Le salariat n’est pas fait pour tout le monde, et Fatima en a fait l’expérience. Usée par des problèmes de communication récurrents avec ses collègues, cette quadra malentendante a opté pour l’indépendance. Portrait d’une entrepreneure obstinée !
Allier handicap et entrepreneuriat ? Un pari risqué pour certains… une évidence pour d’autres. Pour Fatima, le choix ne s’est pas imposé dès le départ. Cette quadragénaire, malentendante de naissance, commence sa vie professionnelle dans un grand groupe en tant que documentaliste, avant de devenir journaliste. À l’époque, raconte-t-elle, son handicap est sa « honte ». Dix ans plus tard, sa carrière de salariée prend fin. En cause : des problèmes de communication, « énormes et systématiques », avec ses collègues. « Ça ne pouvait pas venir que des autres ; j’avais forcément une part de responsabilité », se souvient Fatima.
Un métier choisi en fonction du handicap
De là naît son projet de reconversion professionnelle : se former à la naturopathie et à la psychopratique. Un virage important, qu’elle explique en partie par son besoin de proposer des solutions non médicales aux personnes handicapées. « Le monde médical m’a dégoûtée de mon handicap », confie Fatima. Peu d’empathie ou d’accompagnement psychologique, et l’impression persistante de « ne pas être suffisante ». Ce qui la pousse à révéler la raison cachée de son choix de carrière, celle qu’elle n’avoue presque jamais : « J’imaginais que la naturopathie m’aiderait à supprimer mon handicap », sourit-elle, timide.
Un « rêve illusoire », s’aperçoit-elle très vite. Après deux ans de formation, durant lesquels elle passe également un certificat de psychopraticienne, Fatima réalise que son handicap est permanent. Et que la clé réside plutôt dans l’acceptation.
De la gestion d’association aux ateliers handicap
Ce déclic marque le début d’une nouvelle transition professionnelle. Plutôt que d’intervenir sur l’hygiène alimentaire, elle décide d’accompagner les personnes en situation de handicap dans le renforcement de leur estime d’elles-mêmes. Elle lance l’association Positive Handi en 2019. « La société invisibilise et marginalise le handicap. À force, on finit par y croire et par l’intérioriser », regrette Fatima.

» Action demandée 1
D'après le portrait de Fatima ci-dessus, en quelle année a-t-elle lancé l'association Positive Handi ?
» Action demandée 2
Poursuivez le portrait de Fatima ci-dessus à partir de sa dernière phrase.
Le matériel qui suit n'intervient en rien dans ce travail.

» Jeu de données
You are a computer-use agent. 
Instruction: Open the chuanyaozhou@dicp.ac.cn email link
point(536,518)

--

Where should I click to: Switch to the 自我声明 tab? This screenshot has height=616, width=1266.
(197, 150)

» Réponse attendue 1
En 2019.

» Réponse attendue 2
En parallèle, elle reçoit des propositions pour animer des ateliers. D’abord une ou deux, puis de plus en plus. À l’été 2024, elle ferme l’association, qu’elle gérait à titre bénévole. « En plus des ateliers, j’aimerais mettre en place des accompagnements individuels », explique l’entrepreneure – un chantier qu’elle ne pourrait pas développer si l’association existait toujours.
Des accompagnements aux TIH essentiels
Ce parcours professionnel, aux virages nombreux et parfois en tête d’épingle, ne doit pas son succès exclusivement à la chance de Fatima. Dès le départ, elle mobilise toutes les ressources disponibles, à commencer par son réseau : « J’avais gardé de très bons contacts avec mes anciens employeurs, ce qui m’a aidée. Je me suis aussi rapprochée d’entrepreneurs en situation de handicap, qui m’ont conseillée pendant plusieurs années ».
Plus tard, c’est au tour de Linklusion de faire son entrée. À l’instar d’autres organismes (comme l’association H’up entrepreneurs ou la plateforme TIH-Learning lancée par l’Agefiph et Malakoff Humanis), cet accompagnement dédié aux Travailleurs indépendants en situation de handicap (TIH) est financé par l’État. Fatima parle d’un véritable « tremplin » : « Ils ne m’ont jamais rien imposé. Au contraire, c’est l’autonomie de l’entrepreneur qu’ils visent ». Pour la première fois, pas question de surcompensation : c’est Linklusion qui s’adapte à sa réalité. « Au final, c’est aussi grâce à eux que j’ai appris à aimer mon handicap », conclut-elle.